Au Cra-w, nous travaillons sur des algorithmes « maison » pour identifier les doryphores, ce qui nous permettrait de piloter une pulvérisation localisée sur ces ravageurs en pommes de terre… Un projet pour l’avenir !

On pourrait imaginer d’équiper des pulvérisateurs conventionnels de capteurs qui déclencheraient un traitement localisé pendant le traitement en plein, par exemple sur des taches de mauvaises herbes localisées. Là aussi l’avenir ?

Quel avenir peut-on prédire au spot-spraying ?

Il faudra sans doute adapter certains itinéraires phytotechniques.

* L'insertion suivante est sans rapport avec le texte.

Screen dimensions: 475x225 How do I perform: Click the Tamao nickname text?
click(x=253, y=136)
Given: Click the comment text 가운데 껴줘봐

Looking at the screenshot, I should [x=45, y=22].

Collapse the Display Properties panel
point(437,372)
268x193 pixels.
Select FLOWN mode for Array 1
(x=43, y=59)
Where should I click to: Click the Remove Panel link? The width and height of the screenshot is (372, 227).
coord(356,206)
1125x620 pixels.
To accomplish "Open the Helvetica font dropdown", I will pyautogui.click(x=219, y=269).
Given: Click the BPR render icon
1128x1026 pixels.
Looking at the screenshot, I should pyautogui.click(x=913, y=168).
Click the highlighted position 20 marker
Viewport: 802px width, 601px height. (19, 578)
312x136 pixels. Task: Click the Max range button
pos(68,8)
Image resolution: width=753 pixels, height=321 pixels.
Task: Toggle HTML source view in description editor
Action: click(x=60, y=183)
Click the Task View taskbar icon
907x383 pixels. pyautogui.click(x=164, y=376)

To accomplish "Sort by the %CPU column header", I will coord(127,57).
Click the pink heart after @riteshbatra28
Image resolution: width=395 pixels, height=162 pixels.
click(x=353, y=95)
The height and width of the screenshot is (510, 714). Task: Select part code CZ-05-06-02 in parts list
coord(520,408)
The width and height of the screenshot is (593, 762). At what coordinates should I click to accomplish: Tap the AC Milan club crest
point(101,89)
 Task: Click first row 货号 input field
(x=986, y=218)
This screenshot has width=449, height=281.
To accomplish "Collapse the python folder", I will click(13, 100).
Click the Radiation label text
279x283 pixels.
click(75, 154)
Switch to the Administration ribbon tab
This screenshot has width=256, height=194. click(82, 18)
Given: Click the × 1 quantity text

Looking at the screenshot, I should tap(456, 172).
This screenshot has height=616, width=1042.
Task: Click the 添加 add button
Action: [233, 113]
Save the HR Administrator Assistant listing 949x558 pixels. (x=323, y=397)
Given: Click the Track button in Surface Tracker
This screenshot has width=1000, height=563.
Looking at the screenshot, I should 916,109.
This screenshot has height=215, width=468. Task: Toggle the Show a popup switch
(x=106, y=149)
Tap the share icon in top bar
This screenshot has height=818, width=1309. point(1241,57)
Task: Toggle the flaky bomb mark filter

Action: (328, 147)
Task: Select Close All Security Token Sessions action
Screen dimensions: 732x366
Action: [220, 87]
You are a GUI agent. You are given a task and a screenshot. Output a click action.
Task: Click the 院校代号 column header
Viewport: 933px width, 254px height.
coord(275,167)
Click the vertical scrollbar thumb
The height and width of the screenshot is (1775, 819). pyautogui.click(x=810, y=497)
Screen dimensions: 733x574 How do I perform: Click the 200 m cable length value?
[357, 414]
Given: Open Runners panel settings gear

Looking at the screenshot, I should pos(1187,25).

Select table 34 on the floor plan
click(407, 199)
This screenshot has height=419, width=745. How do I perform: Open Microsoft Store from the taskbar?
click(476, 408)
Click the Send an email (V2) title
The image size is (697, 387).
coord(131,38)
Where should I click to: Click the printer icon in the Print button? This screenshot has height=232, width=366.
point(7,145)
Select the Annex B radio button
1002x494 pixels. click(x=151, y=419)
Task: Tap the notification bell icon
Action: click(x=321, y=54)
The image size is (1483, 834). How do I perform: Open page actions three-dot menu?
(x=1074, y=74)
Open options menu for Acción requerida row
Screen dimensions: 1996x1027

Beaucoup de produits ont un effet racinaire. Avec la pulvérisation localisée, on cherche à identifier les adventices et à les traiter avec des produits de contact. Il faudra orienter la protection des cultures vers ceux-ci et imaginer de nouvelles stratégies.

Il faudra notamment utiliser le décrié glyphosate, ou des alternatives comme les acides pélargoniques ou acétiques, en pulvérisation entre les rangs des cultures en lignes.

Le marché évolue vers la pulvérisation localisée, et la preuve en est que d’autres constructeurs s’y intéressent. Ecorobotix a montré le chemin en ultra-spot-spraying mais, Rumbojet, en Allemagne propose un traitement du rumex en prairies où la pulvérisation en plein y est interdite.

Berthoud, Kuhn, John Deere, Amazone et d’autres s’intéresse également au spot-spraying.

Les stratégies évoluent vite pour pallier d’énormes problèmes potentiels avec les interdictions actuelles ou futures de molécules « clés ». Le meilleur exemple est l’interdiction du Bonalan dès mai, pour lutter contre les chénopodes en chicorées. Une solution serait de pulvériser avec un herbicide total seulement aux endroits où ceux-ci sont observés avec des caméras de (ultra)-spot-spraying.

Quels conseils donneriez-vous à ceux qui voudraient se lancer ?

Ces techniques vont arriver dans nos fermes mais elles ont un coût important qui peut en dissuader certains. Travailler en groupe, en Cuma ou faire appel à l’entreprise agricole sont probablement des voies à suivre.

Ne craignons pas la technologie : elle se popularisera et il existe déjà une petite communauté d’utilisateurs qui feront avancer la connaissance.

Avec l’intelligence artificielle, l’agriculture arrive dans un autre monde mais ce n’est pas nouveau… L’arrivée du guidage gps et toutes les évolutions qui ont suivi en sont des exemples.